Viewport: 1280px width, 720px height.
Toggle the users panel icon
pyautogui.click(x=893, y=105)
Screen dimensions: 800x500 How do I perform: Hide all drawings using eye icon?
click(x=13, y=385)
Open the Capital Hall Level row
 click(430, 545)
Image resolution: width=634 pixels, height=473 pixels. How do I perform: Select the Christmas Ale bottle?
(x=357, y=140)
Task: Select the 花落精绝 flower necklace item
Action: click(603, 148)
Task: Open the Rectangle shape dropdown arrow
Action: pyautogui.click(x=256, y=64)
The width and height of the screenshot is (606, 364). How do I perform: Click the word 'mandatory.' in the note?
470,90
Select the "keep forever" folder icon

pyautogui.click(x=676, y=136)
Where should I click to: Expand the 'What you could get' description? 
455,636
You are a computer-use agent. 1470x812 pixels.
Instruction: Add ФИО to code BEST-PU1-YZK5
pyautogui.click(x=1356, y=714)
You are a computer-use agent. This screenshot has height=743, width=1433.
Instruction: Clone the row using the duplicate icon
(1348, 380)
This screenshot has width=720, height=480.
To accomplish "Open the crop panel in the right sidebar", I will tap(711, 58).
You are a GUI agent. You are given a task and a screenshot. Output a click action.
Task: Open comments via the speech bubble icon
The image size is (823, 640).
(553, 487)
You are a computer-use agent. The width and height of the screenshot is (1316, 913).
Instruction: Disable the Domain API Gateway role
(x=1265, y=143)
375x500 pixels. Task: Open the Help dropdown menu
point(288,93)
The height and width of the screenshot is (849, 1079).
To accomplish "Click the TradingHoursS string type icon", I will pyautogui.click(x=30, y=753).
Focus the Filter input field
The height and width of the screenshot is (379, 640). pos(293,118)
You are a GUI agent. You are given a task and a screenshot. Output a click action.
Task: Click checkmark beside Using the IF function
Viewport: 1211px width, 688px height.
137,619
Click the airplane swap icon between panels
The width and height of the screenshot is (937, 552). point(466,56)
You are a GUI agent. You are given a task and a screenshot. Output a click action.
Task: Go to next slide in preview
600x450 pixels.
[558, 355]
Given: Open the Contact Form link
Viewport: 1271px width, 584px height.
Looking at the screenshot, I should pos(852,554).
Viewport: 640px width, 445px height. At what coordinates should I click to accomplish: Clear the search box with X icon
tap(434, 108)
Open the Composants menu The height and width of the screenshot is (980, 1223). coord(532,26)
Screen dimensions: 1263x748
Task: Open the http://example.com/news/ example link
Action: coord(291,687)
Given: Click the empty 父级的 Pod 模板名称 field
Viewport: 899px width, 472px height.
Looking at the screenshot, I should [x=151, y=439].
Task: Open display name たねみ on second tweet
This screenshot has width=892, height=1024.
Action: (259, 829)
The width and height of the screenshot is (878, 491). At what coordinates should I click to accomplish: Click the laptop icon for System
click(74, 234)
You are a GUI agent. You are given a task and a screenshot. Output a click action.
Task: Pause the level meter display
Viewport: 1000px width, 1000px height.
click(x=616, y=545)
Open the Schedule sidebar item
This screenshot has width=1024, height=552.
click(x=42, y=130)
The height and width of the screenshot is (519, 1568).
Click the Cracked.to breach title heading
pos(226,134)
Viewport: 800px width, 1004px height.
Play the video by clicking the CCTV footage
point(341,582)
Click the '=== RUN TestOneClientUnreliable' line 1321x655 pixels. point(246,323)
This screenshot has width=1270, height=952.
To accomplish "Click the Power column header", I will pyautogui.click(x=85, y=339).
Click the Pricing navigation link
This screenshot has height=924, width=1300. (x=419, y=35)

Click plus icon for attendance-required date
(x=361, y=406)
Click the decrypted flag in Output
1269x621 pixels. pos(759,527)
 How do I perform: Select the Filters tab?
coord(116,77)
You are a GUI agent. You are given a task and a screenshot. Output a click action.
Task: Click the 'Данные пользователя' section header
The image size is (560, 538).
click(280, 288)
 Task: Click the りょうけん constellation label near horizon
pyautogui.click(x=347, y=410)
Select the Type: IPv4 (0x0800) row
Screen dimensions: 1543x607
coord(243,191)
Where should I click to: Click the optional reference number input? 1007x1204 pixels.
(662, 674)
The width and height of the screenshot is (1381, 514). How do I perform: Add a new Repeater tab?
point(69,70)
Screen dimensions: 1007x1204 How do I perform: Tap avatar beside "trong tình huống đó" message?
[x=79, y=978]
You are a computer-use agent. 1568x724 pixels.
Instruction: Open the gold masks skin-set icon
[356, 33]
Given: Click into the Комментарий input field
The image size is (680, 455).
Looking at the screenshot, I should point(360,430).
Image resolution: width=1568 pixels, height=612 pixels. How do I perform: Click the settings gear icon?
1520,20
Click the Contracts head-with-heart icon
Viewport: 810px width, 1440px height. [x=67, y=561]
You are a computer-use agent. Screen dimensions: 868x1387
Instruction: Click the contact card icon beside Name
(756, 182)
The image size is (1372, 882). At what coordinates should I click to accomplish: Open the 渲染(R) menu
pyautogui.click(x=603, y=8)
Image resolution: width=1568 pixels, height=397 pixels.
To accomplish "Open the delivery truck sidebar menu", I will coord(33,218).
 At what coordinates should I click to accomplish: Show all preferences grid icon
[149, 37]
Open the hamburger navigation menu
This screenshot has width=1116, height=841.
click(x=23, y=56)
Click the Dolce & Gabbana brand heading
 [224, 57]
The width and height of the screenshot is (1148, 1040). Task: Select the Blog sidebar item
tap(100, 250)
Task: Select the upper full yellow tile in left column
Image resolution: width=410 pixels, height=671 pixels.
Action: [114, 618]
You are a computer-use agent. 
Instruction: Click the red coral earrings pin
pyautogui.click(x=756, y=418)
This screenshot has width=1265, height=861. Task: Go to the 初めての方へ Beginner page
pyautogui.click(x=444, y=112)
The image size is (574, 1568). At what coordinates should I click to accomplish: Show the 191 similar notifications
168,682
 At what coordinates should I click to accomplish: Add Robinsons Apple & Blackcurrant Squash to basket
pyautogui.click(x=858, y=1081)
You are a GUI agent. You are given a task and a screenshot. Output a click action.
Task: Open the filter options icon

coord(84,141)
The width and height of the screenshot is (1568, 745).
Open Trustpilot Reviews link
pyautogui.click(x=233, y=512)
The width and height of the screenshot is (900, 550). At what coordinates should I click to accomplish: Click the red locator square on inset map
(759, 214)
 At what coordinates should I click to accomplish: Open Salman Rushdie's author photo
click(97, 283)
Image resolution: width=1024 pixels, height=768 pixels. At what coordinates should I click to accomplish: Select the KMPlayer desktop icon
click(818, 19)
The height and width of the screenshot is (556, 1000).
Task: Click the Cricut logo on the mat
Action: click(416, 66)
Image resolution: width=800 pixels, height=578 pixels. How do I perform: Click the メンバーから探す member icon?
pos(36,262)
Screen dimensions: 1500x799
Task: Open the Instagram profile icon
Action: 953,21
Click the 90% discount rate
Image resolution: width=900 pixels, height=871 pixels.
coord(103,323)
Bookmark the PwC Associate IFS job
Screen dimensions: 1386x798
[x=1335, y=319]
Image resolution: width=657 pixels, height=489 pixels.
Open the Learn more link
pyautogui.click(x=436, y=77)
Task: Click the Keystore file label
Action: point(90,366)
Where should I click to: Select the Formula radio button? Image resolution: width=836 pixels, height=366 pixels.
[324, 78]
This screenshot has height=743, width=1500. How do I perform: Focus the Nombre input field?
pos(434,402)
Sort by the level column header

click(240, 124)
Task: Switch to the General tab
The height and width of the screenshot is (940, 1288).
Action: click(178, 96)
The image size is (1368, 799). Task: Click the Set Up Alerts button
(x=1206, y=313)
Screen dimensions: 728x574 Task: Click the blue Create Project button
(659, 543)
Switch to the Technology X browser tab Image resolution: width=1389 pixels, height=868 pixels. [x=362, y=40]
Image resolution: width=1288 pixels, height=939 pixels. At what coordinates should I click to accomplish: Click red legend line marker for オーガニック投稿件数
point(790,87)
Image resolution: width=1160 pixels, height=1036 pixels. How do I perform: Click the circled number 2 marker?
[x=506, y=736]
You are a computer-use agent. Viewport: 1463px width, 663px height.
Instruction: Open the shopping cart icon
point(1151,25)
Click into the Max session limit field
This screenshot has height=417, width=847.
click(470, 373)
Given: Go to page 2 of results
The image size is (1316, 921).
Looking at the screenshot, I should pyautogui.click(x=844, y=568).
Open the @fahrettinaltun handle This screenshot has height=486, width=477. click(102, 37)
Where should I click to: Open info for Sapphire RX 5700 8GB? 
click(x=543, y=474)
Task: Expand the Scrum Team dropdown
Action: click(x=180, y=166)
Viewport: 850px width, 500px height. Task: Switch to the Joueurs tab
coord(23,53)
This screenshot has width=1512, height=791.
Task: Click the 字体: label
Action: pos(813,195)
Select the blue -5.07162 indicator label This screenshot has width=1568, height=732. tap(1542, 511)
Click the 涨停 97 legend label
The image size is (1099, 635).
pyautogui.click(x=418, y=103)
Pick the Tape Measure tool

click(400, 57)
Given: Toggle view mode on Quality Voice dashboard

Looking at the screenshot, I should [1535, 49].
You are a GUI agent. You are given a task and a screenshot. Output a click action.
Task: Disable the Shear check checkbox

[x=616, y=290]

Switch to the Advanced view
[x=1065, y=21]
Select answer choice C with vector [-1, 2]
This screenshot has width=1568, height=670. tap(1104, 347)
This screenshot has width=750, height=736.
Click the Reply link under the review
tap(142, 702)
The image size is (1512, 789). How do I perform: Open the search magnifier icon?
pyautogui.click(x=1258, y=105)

..........

PROBLEM TO WORK ON
Respond with only the number of lines in the data that include the string "display".

ANSWER TO THE EXERCISE
2